Но Саркози тоже не сдавался.
“Саркози изо всех сил давил на Берлускони, а когда Саркози на кого-нибудь давит, он не просто давит – он прет напролом!” – рассказывал Баррозу.
Тем временем, поскольку всеобщее внимание сосредоточилось на Италии, испанский премьер-министр старался держаться тише воды ниже травы. “А Сапатеро даже рта не раскрывал, – говорит Баррозу. – Ни единого слова не произнес”.
Во время своего выступления Саркози то и дело посматривал на Кристин Лагард, которая, едва прибыв в Канны, с ходу объявила: “Италия вышла из доверия”. По воспоминаниям Баррозу, Лагард и здесь, прямо перед Сильвио Берлускони, повторяла свою смертоубийственную оценку.
“Кристин Лагард была беспощадна. Она сказала, что никто больше не доверяет Италии”, – вспоминает Баррозу. Зато она разглагольствовала о том, как все будет чудесно, если Италия попросит у МВФ предварительную финансовую помощь, и уверяла, что это сразу же успокоит рынки.
Баррозу вспоминает, что и он сам, и председатель Европейского совета Херман ван Ромпей предупреждали на том утреннем заседании 3 ноября, что план МВФ о предоставлении Италии кредита в 80 миллиардов евро вызовет совсем не ту реакцию, о которой говорили лидеры двух стран, а ровно противоположную. А именно, для финансовых рынков такая новость сработает как сигнал тревоги, а вовсе не успокоит их.

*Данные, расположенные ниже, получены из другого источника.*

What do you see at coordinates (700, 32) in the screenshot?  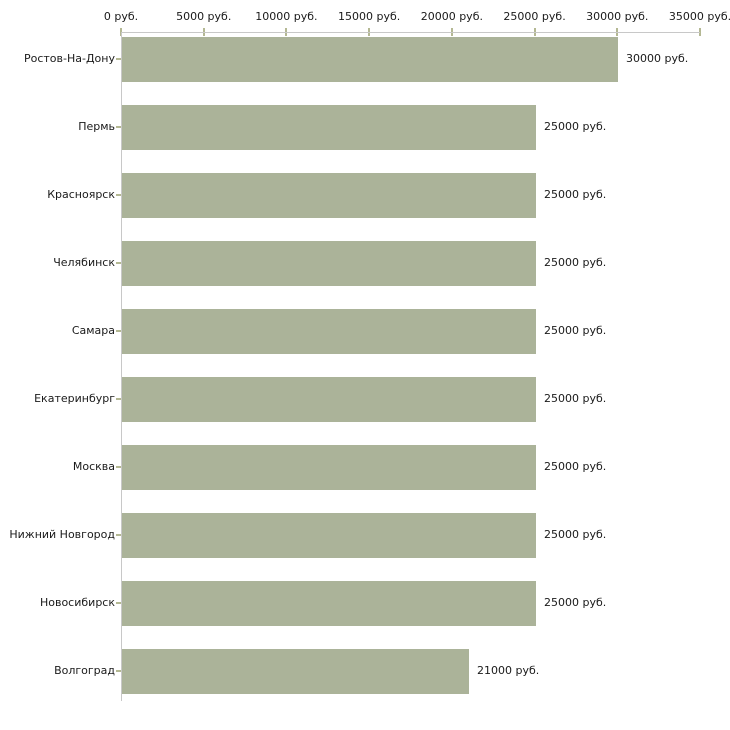 I see `x-axis-tick-mark` at bounding box center [700, 32].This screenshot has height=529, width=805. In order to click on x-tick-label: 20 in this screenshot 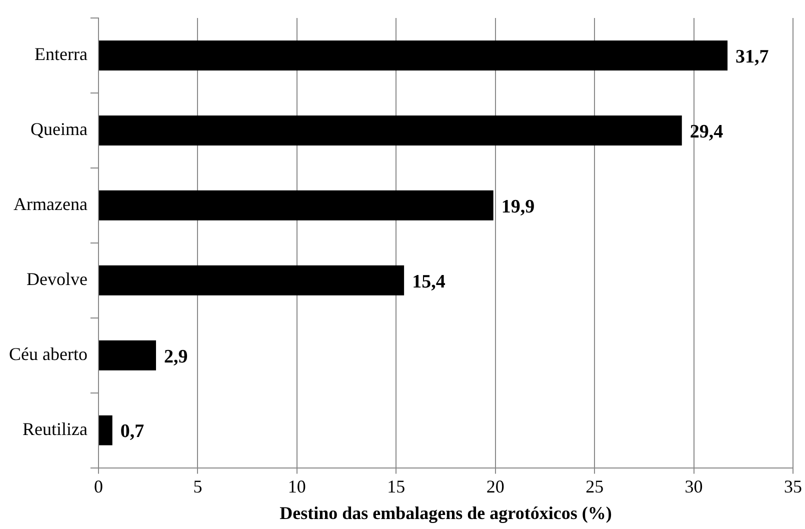, I will do `click(495, 486)`.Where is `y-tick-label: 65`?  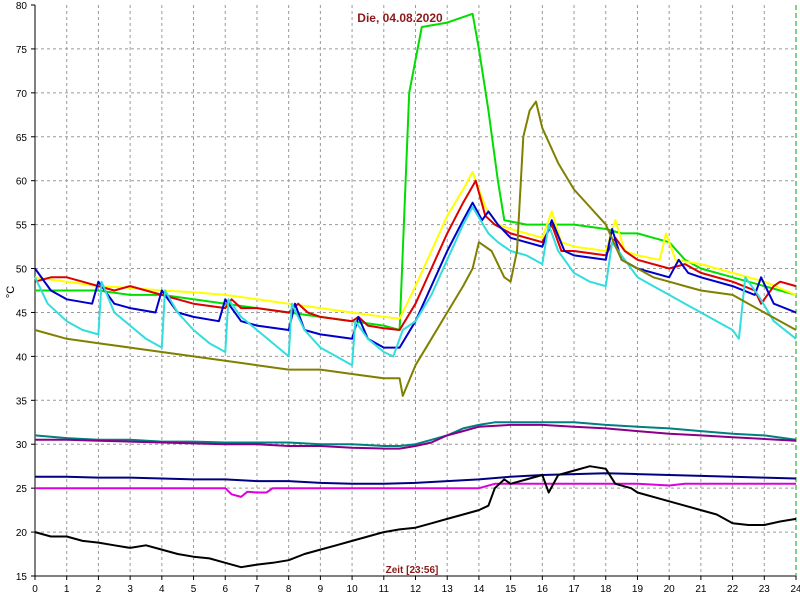
y-tick-label: 65 is located at coordinates (22, 138).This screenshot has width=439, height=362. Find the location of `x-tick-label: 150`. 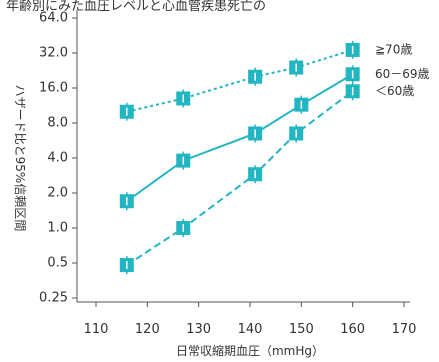

x-tick-label: 150 is located at coordinates (302, 330).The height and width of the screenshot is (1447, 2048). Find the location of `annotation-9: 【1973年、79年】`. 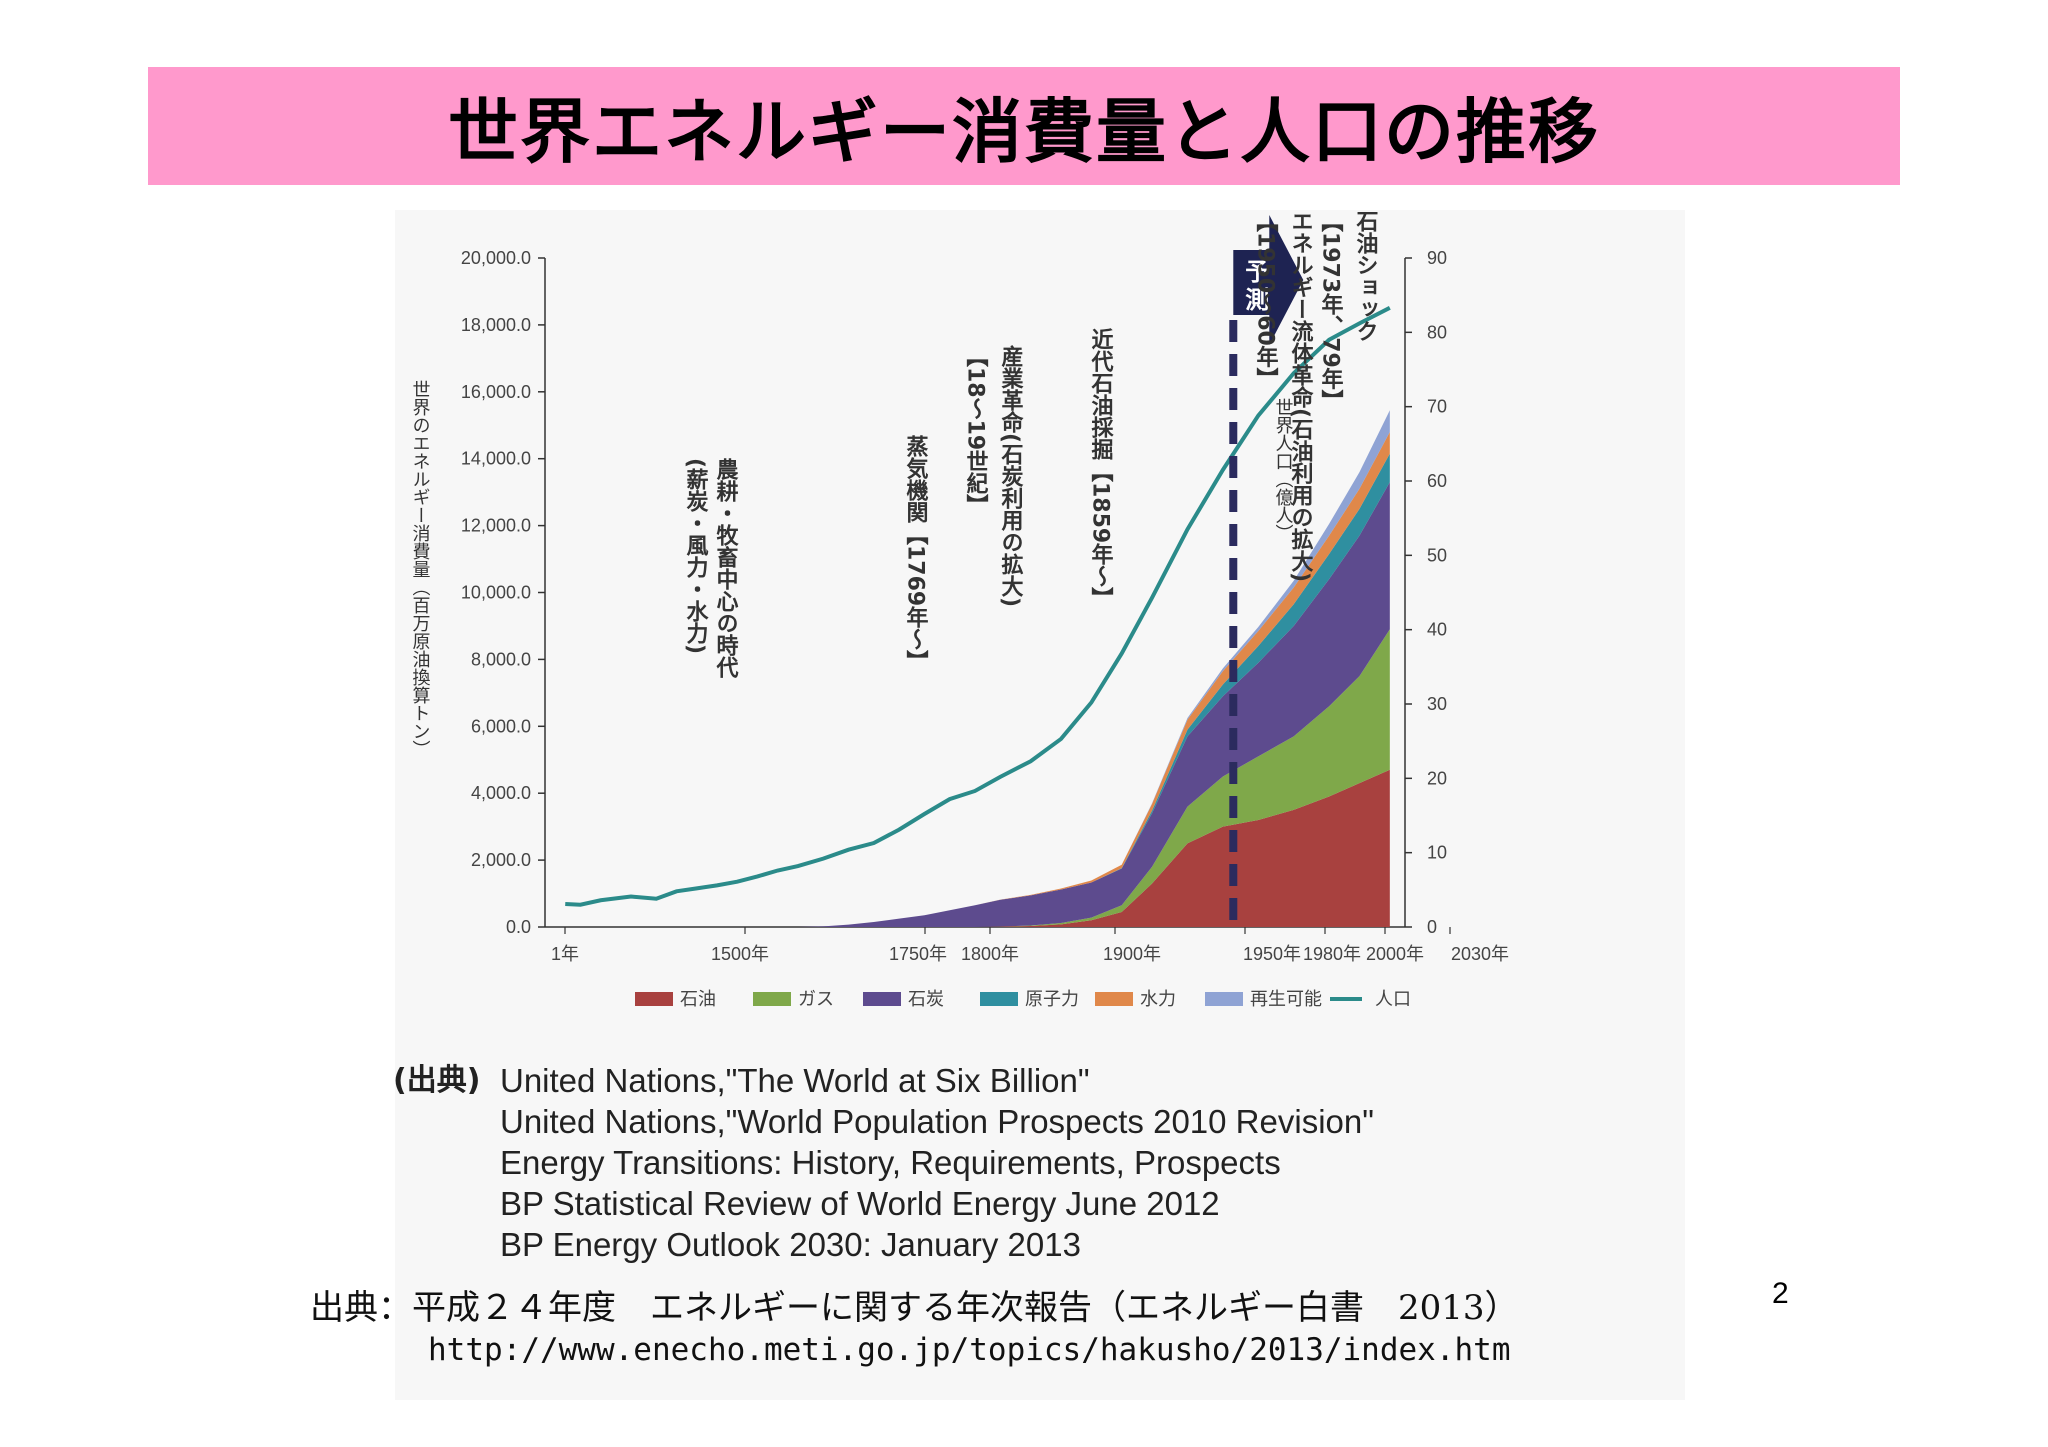

annotation-9: 【1973年、79年】 is located at coordinates (1331, 311).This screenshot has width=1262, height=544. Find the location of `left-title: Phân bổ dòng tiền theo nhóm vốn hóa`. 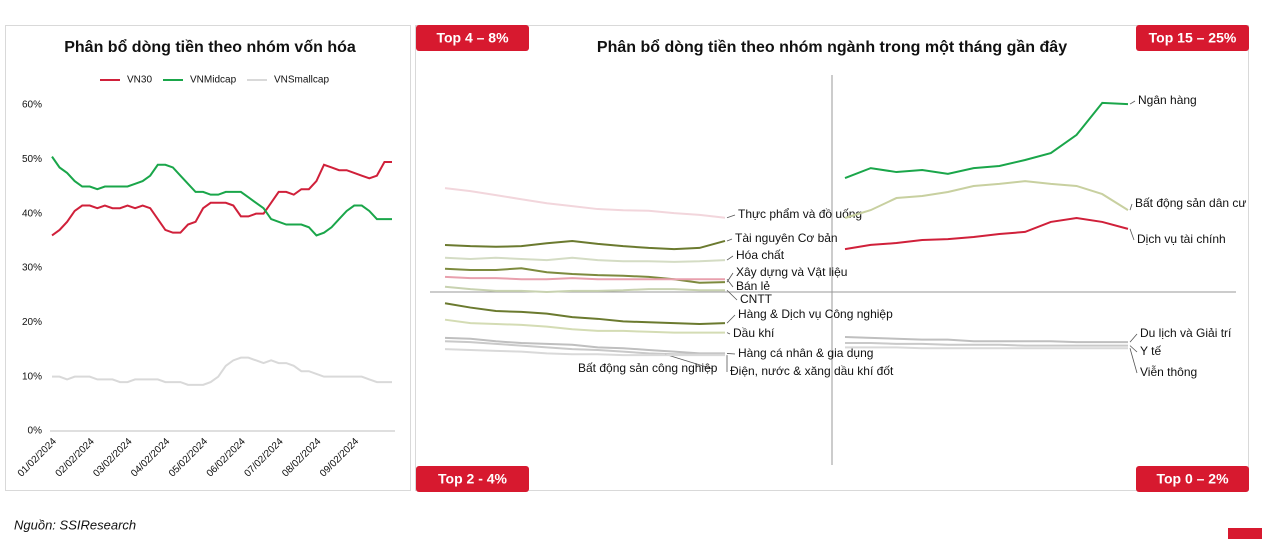

left-title: Phân bổ dòng tiền theo nhóm vốn hóa is located at coordinates (210, 47).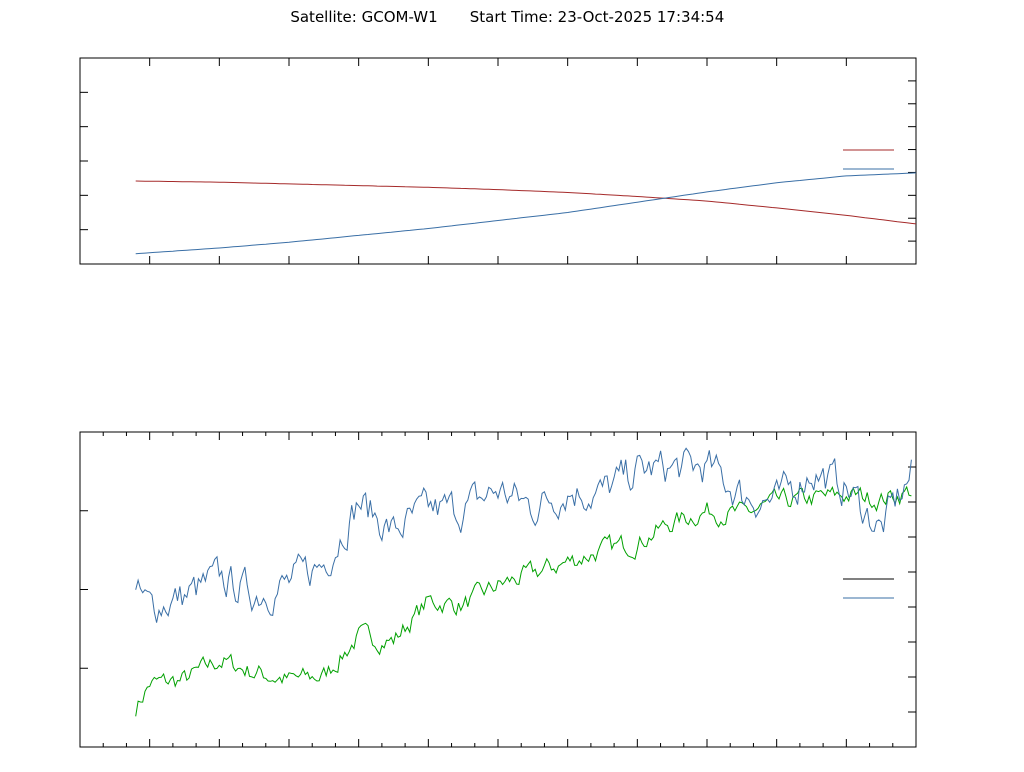 This screenshot has height=772, width=1024. I want to click on header-start-time: Start Time: 23-Oct-2025 17:34:54, so click(598, 17). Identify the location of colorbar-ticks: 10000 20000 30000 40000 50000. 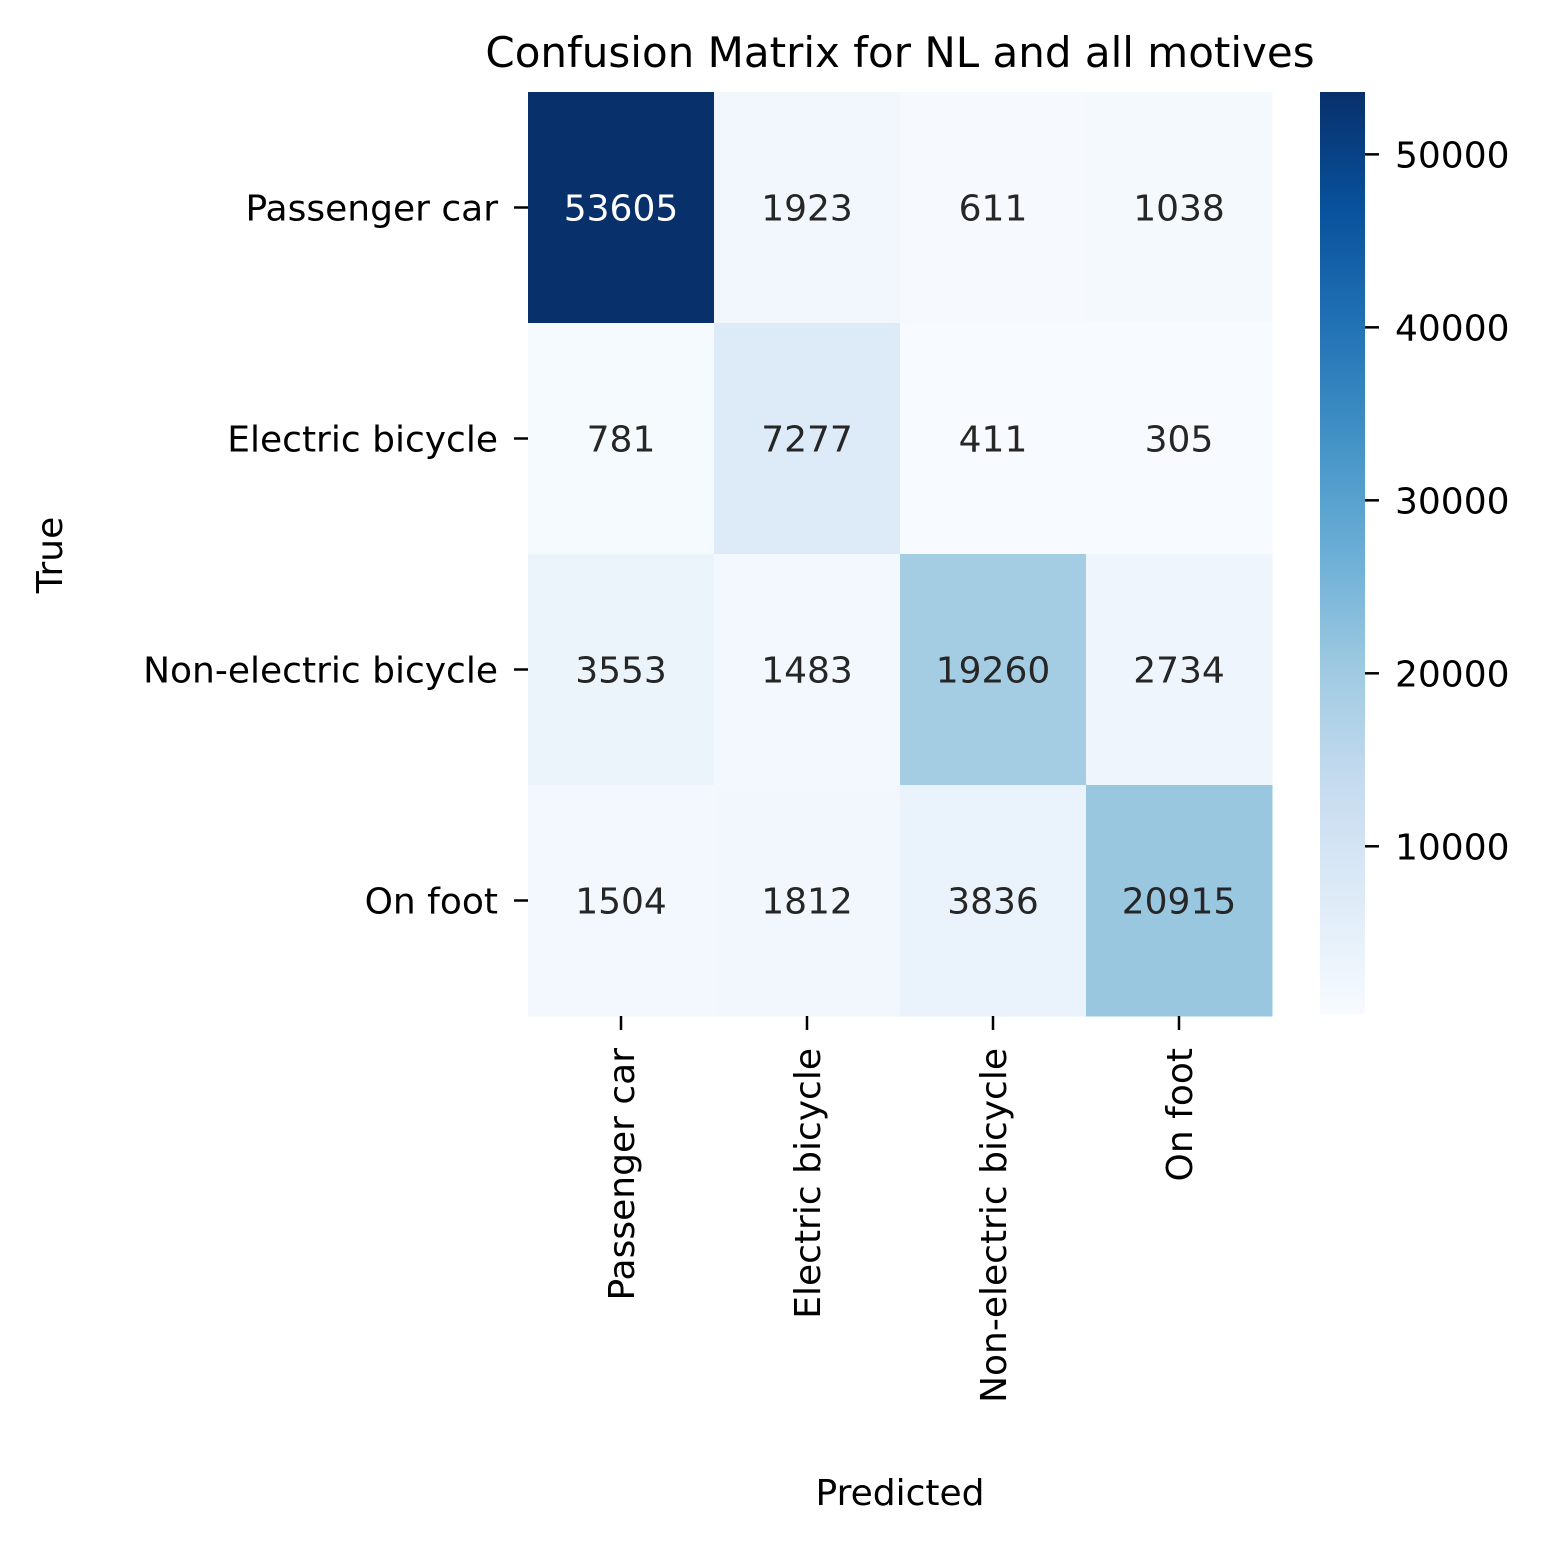
(1438, 502).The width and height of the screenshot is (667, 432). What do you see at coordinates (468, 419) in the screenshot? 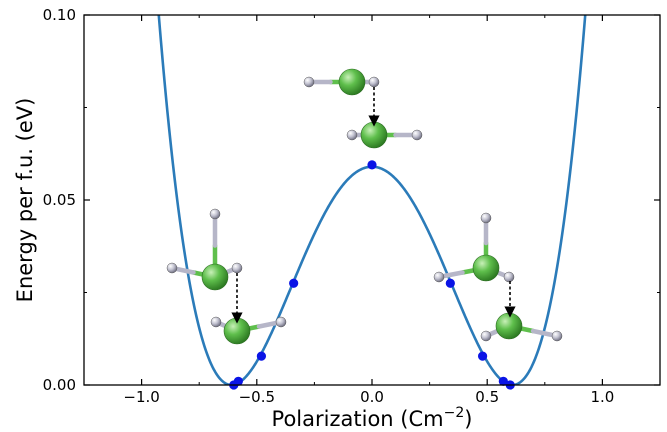
I see `x-axis-title-close: )` at bounding box center [468, 419].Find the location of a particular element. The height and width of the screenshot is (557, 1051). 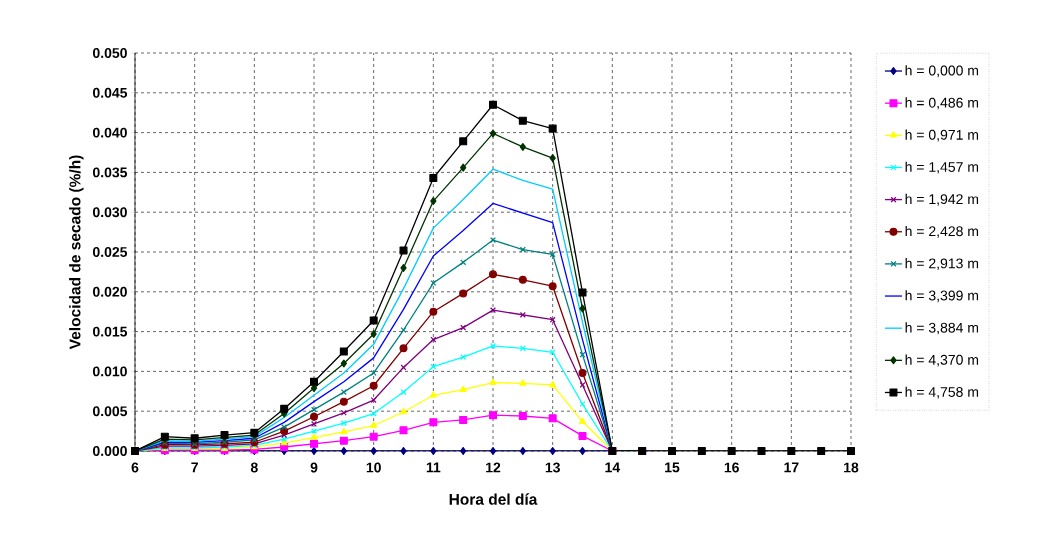

x-axis-title: Hora del día is located at coordinates (494, 499).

Поскольку у Италии и так имелось долгов на 2 триллиона долларов, выделение ей каких-то 80 миллиардов евро будет просто каплей в море, пояснял Баррозу.
Сапатеро, набравший в рот воды и буквально загипнотизированный драмой, которая разворачивалась у него на глазах, с облегчением понял, что на Испанию сейчас никто набрасываться не собирается. Позже в тот же день он пил кофе с итальянским министром финансов Джулио Тремонти и рассказал ему о том, какой жесткий прессинг устроили Берлускони лидеры Франции и Германии, вынуждая его взять кредит у МВФ.
“У нас был перерыв. И наши две команды, итальянская и испанская, вместе с дипработниками, с помощниками, – мы все вместе пили кофе в кафе. Берлускони с нами не было. Но я помню, как Тремонти сказал: «Я знаю более красивые способы покончить с собой, чем попросить о помощи МВФ». Наверное, в тот день он повторил эту самую фразу раз двадцать – с типично итальянским юмором. Он был человек умный и тонкий”.
После того утреннего заседания внимание участников саммита снова переключилось на греческий кризис и на всеобщие опасения – как отреагируют рынки на итоги саммита. Саркози был, пожалуй, слишком зациклен на финансовых рынках и на СМИ, но для крупнейших мировых лидеров это не было чем-то необычным.
“Публика всегда видит лидеров, которые все решают, со стороны. Но когда ты внутри этой кухни, ты видишь, как все происходит на самом деле, – задумчиво говорит Сапатеро, размышляя о бункерном менталитете, который преобладал в тот день во Дворце фестивалей в Каннах, и вообще о поведении премьер-министров и президентов, вознесенных на вершину мировой власти. – Да, лидеры принимают решения, – продолжает бывший премьер-министр Испании, – но они всегда действуют с оглядкой на то, что напишут в
В тот вечер, пока давление на Берлускони возрастало, а кризис евро продолжал бушевать, после официального ужина для представителей “Большой двадцатки” собралась еще одна встреча на высшем уровне. Позже Баррозу назовет тот вечер “кратким курсом европейской политики для Барака Обамы”.